### O QUE SE ESPERA
Responda às perguntas abaixo com base na entrevista sobre o Ráscal.
1. Que pratos foram criados na terceira etapa?
2. Segundo a entrevista, o Ráscal tem uma cozinha central?
3. Em que período se acredita que haverá redução do movimento?

==== BLOCO DE TEXTO

A primeira etapa foi assim: "Vamos pegar estes clássicos, que estão em duas lojas e colocar em todas.” A segunda etapa foi pensar que outros pratos a gente poderia agregar. Na terceira etapa, criamos os bowls. Percebemos que os produtos do buffet, que são em temperatura ambiente, viajam bem. E nos perguntamos como levar esses produtos para o delivery, pois eles mudam todo dia e era difícil ter um cardápio disso.

Então, criamos um menu fixo de bowls com produtos fixos, e em outra etapa, abrimos para o cliente montar o próprio bowl. Temos planos de colocar a opção do dia, mas ainda não chegamos aí. A cada vez que implantamos uma ação, temos que reproduzir em todos os restaurantes, os daqui e os do Rio. Então, leva um tempo porque temos que treinar todo mundo, temos que acompanhar implantação. O Ráscal não é industrializado. Tudo é feito no restaurante. Não tem uma cozinha central. Então, temos que treinar os cozinheiros de cada unidade, acompanhar, aprender.... É mais demorado.

Paralelamente a essas inserções, aprendemos a fazer a comunicação digital. Começamos a trabalhar mídia, melhorar o site, trabalhar o CRM e trabalhar com nosso mailing de clientes. A gente foi desenvolvendo essas frentes e contratamos pessoas para trabalhar conosco.

 

GULA – Com as mudanças no próprio regime de trabalho nos escritórios, em que o home-office é tendência mesmo após a vacinação, como o grupo vê o cenário de sua atividade a longo prazo?

 

Luisa Bielawski – Acho que o mundo inteiro está tentando adivinhar essa resposta. Ninguém sabe onde vai equilibrar essa balança – se com home-office ou trabalho presencial. Acreditamos que haverá uma redução do movimento de segunda a sexta no almoço corporativo. No fim de semana, não acreditamos que tenha essa redução, nem à noite. Se tiver, será muito pouco. Qual vai ser o tamanho dessa redução, não sabemos. Uma parte das pessoas deve passar para o home-office e outras para o híbrido. Mas mesmo trabalhando em casa, uma parte das pessoas sai para comer fora. Hoje, não está saindo por causa da pandemia, mesmo, mas sairia para encontrar um amigo ou mesmo para uma reunião de trabalho, ainda que trabalhando em casa. Onde isso vai se equilibrar, qual é o percentual, não sei. Talvez seja menor do que o estão supondo. Acho que ninguém sabe e há muita especulação. O que a gente acha é que ganhou um mercado novo, que não tinha, que também deve diminuir um pouquinho, quando as pessoas puderem voltar sair, porque é mais gostoso comer fora do que pedir um delivery.

========
==== DADOS DISPONÍVEIS

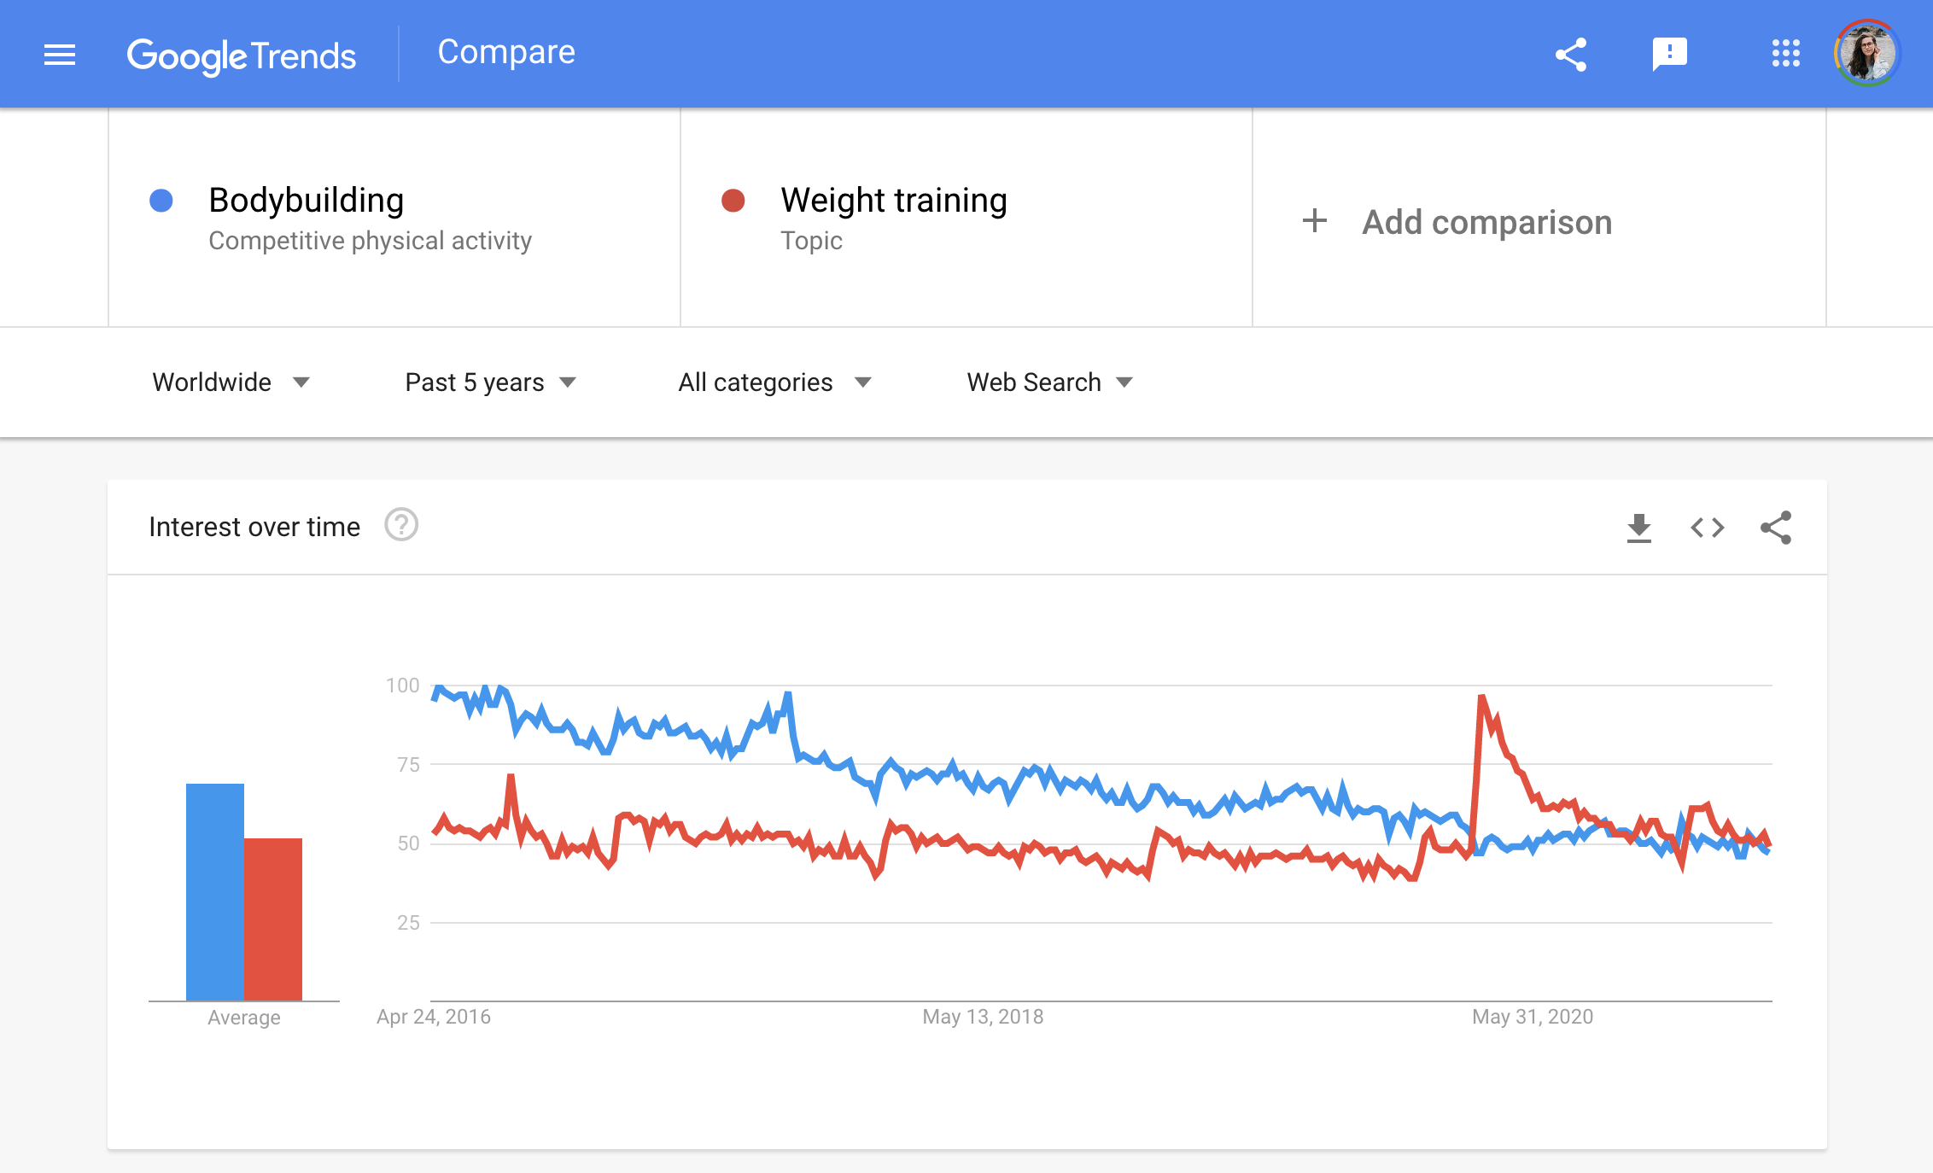The image size is (1933, 1173).
Task: Expand the All categories dropdown
Action: (774, 382)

========

### SOLUÇÃO DA TAREFA
1. Na terceira etapa, foram criados os bowls.
2. Não, o Ráscal não tem uma cozinha central, e tudo é feito no restaurante.
3. Acredita-se que haverá redução do movimento de segunda a sexta, no almoço corporativo.